_TASK TO COMPLETE_.
Take each line of the listing that has the string "computer" and report it.

_DATA RECORDS_.

------------------------

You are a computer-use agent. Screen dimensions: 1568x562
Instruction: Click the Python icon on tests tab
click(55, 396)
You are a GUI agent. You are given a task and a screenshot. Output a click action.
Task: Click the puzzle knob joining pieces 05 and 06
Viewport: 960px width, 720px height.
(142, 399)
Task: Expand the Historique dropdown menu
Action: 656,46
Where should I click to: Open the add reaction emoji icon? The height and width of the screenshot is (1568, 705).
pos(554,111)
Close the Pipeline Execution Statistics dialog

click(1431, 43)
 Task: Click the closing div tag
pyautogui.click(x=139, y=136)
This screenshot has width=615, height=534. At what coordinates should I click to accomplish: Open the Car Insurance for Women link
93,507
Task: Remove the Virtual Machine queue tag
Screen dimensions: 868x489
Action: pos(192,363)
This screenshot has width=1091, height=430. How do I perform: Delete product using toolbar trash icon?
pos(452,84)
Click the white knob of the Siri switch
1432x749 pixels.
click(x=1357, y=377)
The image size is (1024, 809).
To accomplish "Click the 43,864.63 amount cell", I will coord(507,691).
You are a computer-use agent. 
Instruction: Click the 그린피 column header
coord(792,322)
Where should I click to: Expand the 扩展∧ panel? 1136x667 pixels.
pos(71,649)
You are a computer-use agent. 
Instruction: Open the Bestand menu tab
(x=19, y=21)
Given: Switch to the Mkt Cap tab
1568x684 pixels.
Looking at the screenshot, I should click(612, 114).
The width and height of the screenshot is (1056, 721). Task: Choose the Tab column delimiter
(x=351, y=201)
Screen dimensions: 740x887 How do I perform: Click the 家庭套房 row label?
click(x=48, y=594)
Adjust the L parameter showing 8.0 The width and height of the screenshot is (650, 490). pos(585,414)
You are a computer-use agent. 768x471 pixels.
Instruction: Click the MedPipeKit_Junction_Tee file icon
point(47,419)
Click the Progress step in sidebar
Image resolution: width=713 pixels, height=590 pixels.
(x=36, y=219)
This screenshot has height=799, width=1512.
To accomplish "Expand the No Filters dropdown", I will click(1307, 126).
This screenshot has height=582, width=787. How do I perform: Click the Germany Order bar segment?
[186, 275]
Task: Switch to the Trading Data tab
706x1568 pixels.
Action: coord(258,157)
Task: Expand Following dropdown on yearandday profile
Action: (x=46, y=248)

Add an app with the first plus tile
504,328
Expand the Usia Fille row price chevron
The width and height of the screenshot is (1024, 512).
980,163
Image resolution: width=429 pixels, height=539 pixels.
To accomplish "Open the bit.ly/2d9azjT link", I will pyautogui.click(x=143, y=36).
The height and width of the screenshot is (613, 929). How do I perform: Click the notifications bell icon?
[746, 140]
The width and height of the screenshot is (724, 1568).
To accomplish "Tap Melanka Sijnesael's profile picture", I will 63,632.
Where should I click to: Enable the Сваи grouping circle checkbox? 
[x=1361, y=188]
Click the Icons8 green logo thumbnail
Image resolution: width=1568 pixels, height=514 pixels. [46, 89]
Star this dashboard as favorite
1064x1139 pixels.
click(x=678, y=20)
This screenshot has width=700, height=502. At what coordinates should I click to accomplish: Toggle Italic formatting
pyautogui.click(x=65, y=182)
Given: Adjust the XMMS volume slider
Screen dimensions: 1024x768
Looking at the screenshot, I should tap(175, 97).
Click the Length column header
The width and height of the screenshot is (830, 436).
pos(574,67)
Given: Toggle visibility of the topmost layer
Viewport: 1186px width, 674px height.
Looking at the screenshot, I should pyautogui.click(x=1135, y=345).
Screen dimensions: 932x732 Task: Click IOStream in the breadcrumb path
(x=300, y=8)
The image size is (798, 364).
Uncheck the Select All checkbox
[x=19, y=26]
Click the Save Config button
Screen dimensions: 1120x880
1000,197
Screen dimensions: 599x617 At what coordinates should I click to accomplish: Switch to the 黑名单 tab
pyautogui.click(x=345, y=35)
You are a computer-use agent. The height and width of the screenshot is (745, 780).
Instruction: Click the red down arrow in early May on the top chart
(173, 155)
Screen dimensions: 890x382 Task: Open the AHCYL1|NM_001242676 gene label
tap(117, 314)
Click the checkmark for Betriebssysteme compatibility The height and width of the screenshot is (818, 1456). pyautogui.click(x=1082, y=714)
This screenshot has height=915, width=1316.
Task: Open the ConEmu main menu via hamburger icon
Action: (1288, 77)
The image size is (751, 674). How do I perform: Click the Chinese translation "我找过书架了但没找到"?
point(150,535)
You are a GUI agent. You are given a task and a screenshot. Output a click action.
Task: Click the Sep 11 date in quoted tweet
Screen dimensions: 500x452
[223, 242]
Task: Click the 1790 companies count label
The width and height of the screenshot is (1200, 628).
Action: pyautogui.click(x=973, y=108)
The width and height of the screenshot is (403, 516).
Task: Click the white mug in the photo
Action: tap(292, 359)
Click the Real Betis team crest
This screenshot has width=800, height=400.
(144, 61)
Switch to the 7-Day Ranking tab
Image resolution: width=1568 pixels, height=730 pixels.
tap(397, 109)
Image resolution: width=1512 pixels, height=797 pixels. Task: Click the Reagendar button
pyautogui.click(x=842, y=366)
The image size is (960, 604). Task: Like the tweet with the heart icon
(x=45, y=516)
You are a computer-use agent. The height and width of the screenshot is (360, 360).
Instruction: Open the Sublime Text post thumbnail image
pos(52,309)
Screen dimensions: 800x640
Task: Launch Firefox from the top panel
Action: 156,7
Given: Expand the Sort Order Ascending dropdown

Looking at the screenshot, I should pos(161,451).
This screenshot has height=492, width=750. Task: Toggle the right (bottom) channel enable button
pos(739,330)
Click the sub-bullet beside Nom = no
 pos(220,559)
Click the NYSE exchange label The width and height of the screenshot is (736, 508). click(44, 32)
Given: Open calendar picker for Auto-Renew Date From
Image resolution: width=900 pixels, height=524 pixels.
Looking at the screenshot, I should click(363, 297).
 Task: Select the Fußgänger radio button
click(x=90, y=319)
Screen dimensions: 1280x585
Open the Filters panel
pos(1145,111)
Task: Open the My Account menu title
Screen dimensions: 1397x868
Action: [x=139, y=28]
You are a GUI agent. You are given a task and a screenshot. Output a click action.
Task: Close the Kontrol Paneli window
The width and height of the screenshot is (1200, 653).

------------------------

_ANSWER SPACE_.
You are a computer-use agent. Screen dimensions: 1568x562
You are a computer-use agent. 
You are a computer-use agent. 
You are a computer-use agent. 768x471 pixels.
You are a computer-use agent. The height and width of the screenshot is (745, 780).
You are a computer-use agent. The height and width of the screenshot is (360, 360).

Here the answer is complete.